I feel like they keep luring us in with subtext and setting up plots, just to flip the script completely and rip the rug out… like they did in ep 4 with building up the fact that Buck wanted Eddie’s attention the whole episode and then suddenly out of the blue…. it wasn’t Eddie’s attention he wanted?
None of it is making sense to me, and I’m scared they’re doing what other network programs always do and are just baiting us with the ship most of us want when they’re just going to leave us with something rushed snd watered down that has had like zero buildup or foreshadowing… like Buck’s sudden devotion and interest in Tommy came entirely out of left field and it feels so weird to me thst they’re keeping him here because it just doesn’t make sense.
Hey bestie!
I wouldn’t worry babe like it makes sense for him to be supportive even if they do go the buddie route, like he loves loves loves him, so the fact that he saw him not a week ago awkwardly lie to HIM and doubt himself sm he asked “is that weird” when coming out to him and now seeing him happy and carefree and coming out in the most buck way imaginable?

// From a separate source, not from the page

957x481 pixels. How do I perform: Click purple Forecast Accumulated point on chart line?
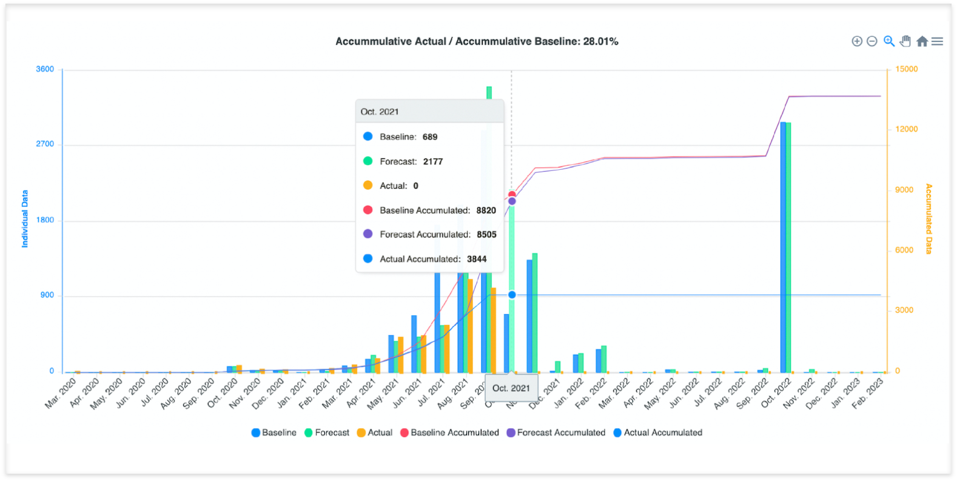pyautogui.click(x=512, y=201)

No matter what he may feel or whether he realised it or whatever else, he’d be feeling enormous amounts of pride because that is his best friend and someone he truly loves regardless of anything else
As for episode four I think the fact that Eddie is SO heavily embedded in the episode was so hopeful for us, like the man’s name being used hit a record high in that episode istg😭😭 (saw someone say it’s the bechdel test except try not to talk about Eddie edition and that is the funniest and truest thing😭😭)
Like before 7x04 came out even and people were speculating bucktommy being a thing I was saying that the second they make one of them queer I would feel more sure that buddie canon is coming or is rather more definitely on the table and nothing I’ve seen since has changed my mind tbh
As for buck being suddenly devoted to Tommy, buck falls hard and fast like we know this about him so it makes sense I’m not saying that like oh yeah he’s in love with him and yada yada butttt he is enjoying his time and this new relationship and that’s good to see. Like the audience is meant to kinda feel what Buck feels so every scene with that relationship gives you that new relationship energy where it can go either way you know?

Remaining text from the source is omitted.